DATA PROVIDED:
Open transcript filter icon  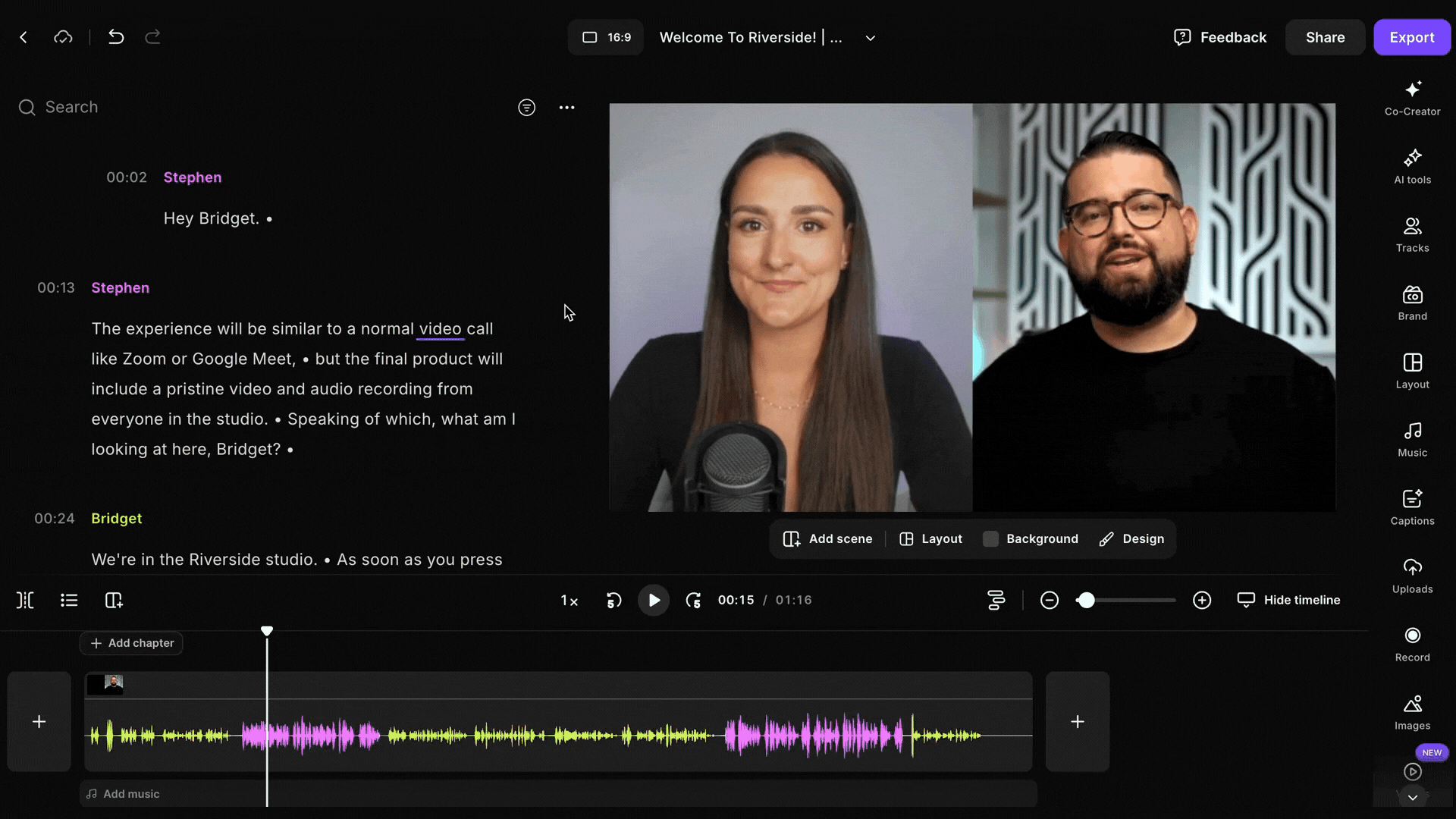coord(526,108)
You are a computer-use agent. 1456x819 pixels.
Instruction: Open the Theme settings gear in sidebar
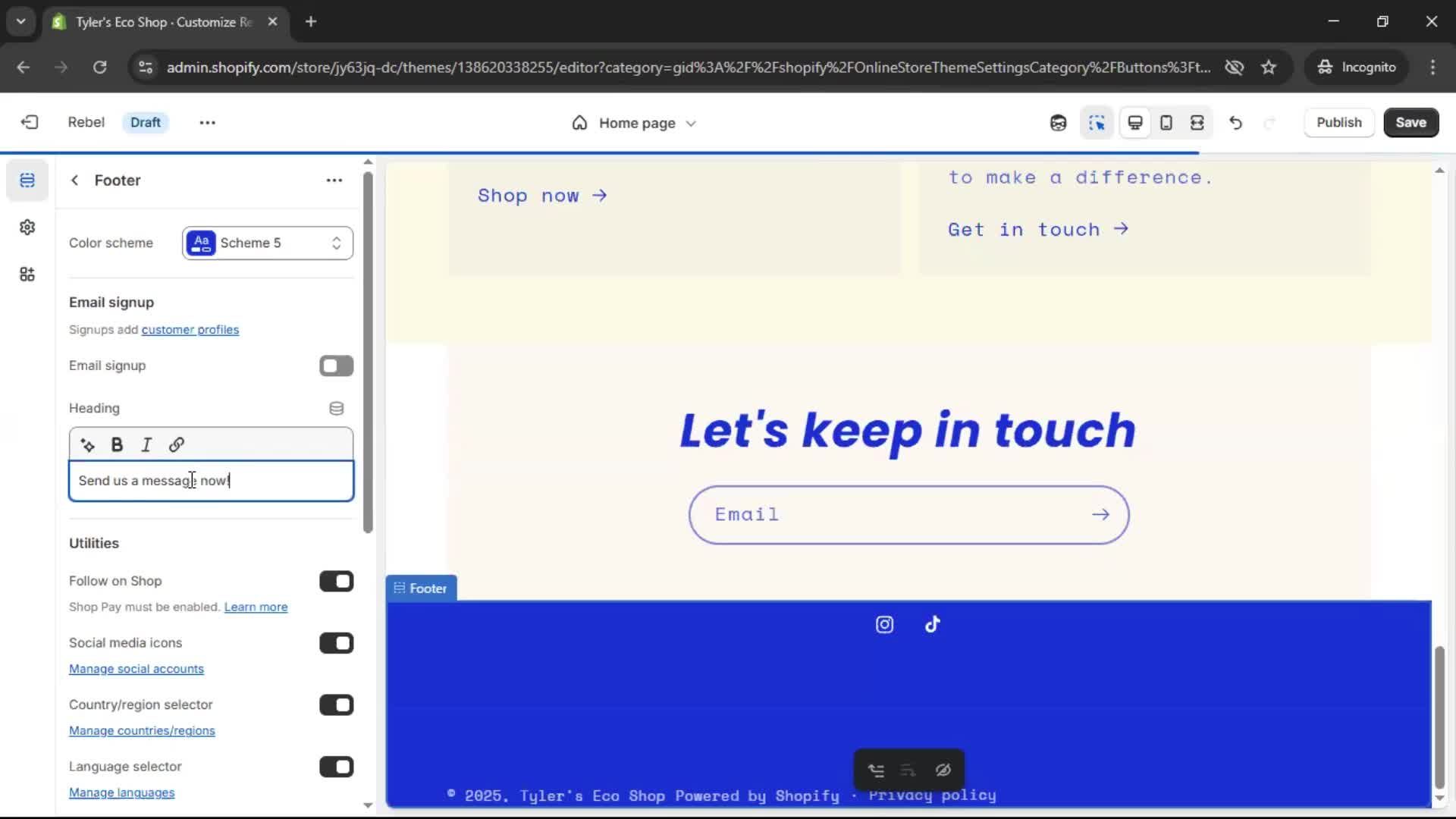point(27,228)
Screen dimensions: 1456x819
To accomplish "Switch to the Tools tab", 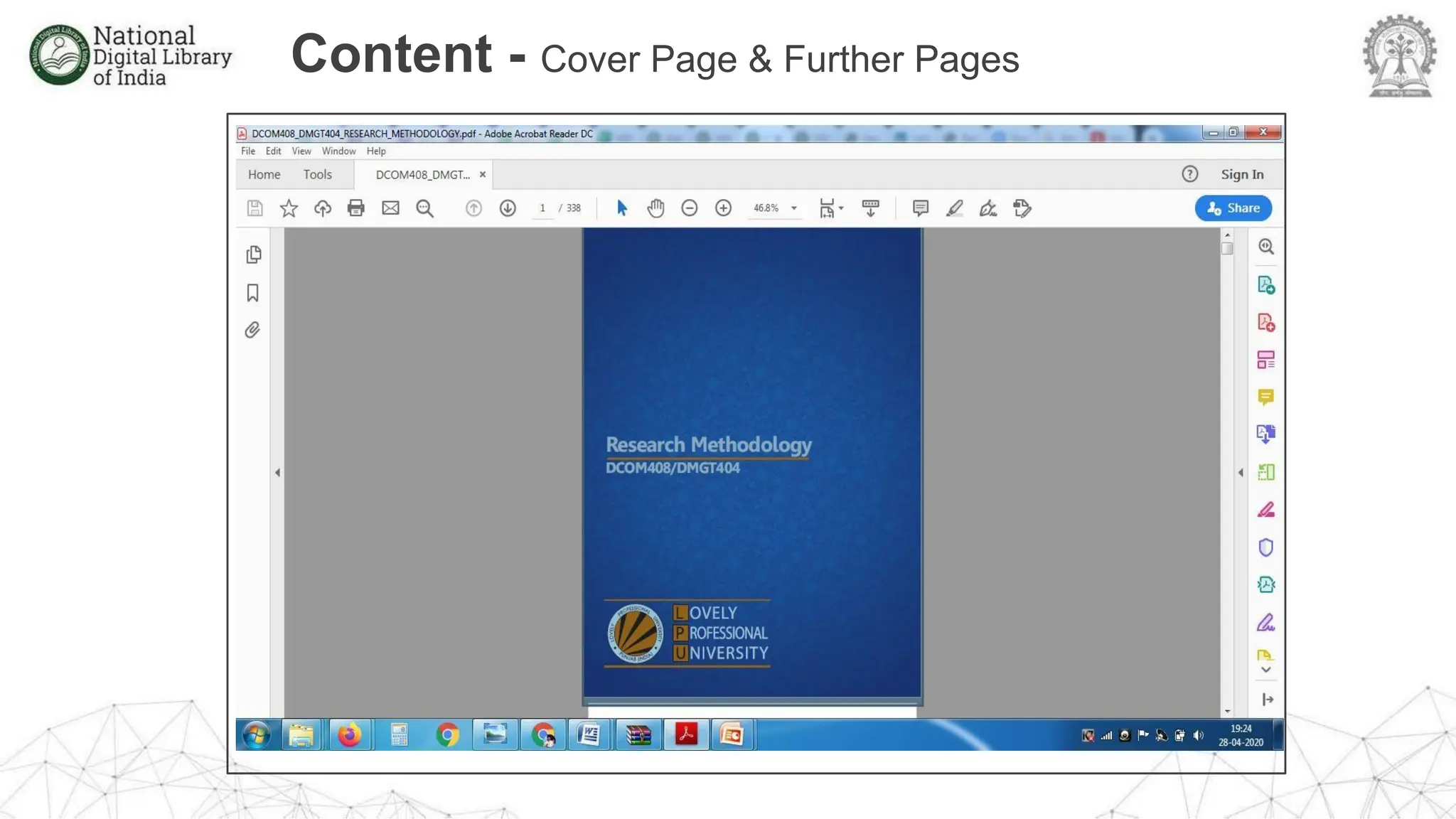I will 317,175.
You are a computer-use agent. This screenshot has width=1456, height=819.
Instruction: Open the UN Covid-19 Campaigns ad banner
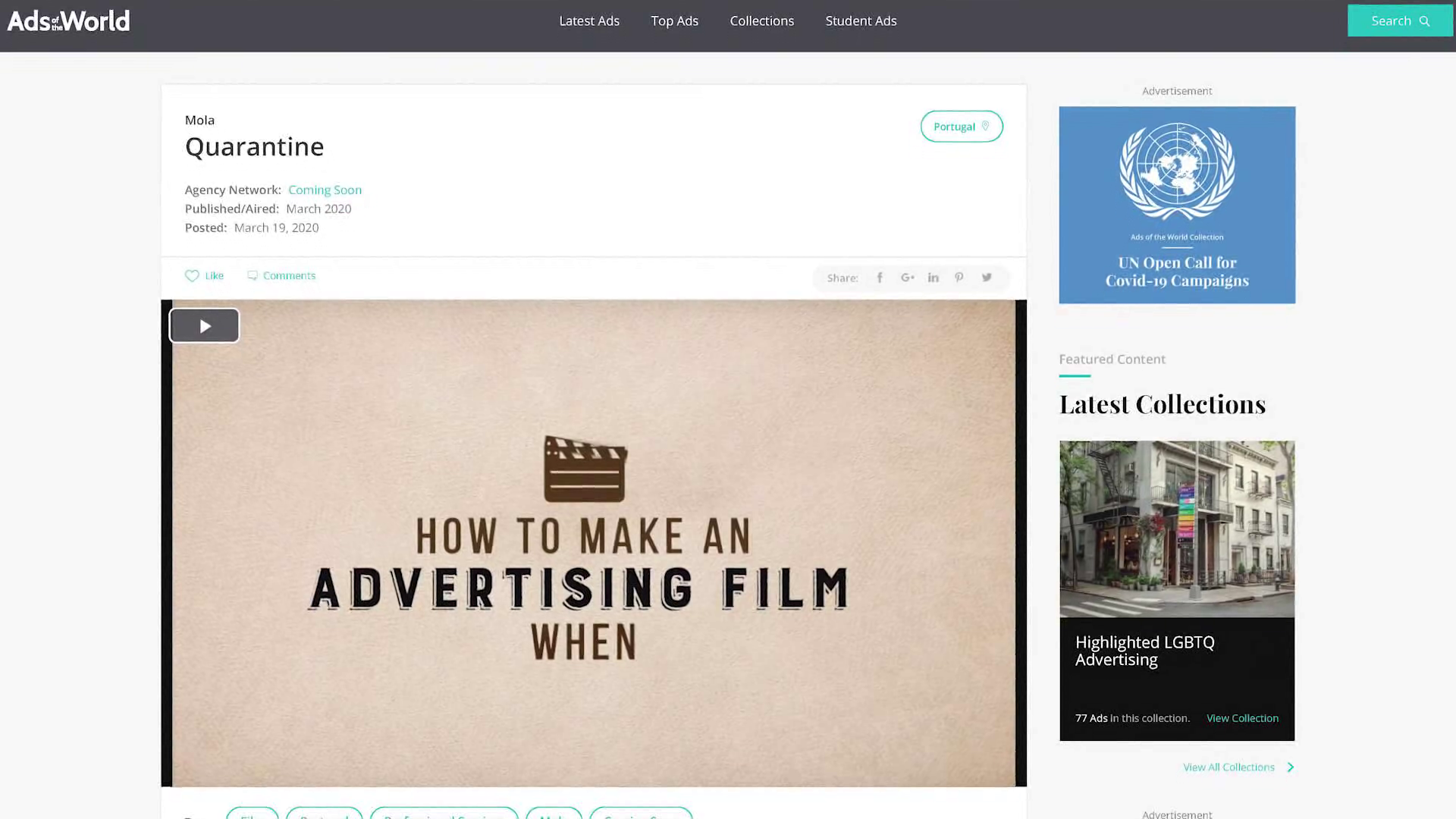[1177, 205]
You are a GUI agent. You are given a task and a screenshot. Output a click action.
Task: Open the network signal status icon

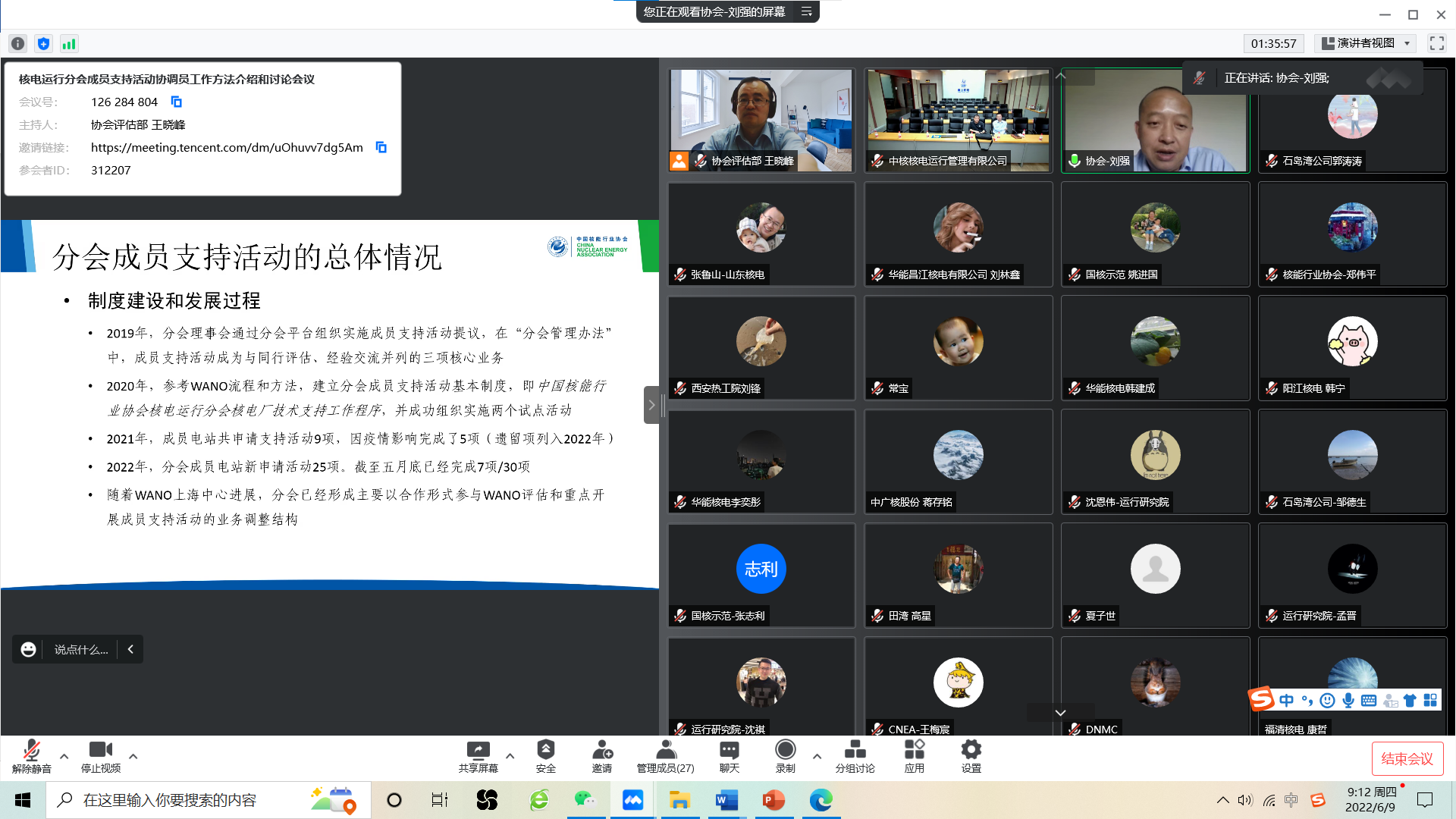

YOUR TASK:
From the listing above, collect every line that mentions the word "agent".

RESPONSE TO THIS TASK:
You are a computer-use agent. 1456x819 pixels.
You are a computer-use agent. This screenshot has width=1456, height=819.
You are a GUI agent. You are given a task and a screenshot. Output a click action.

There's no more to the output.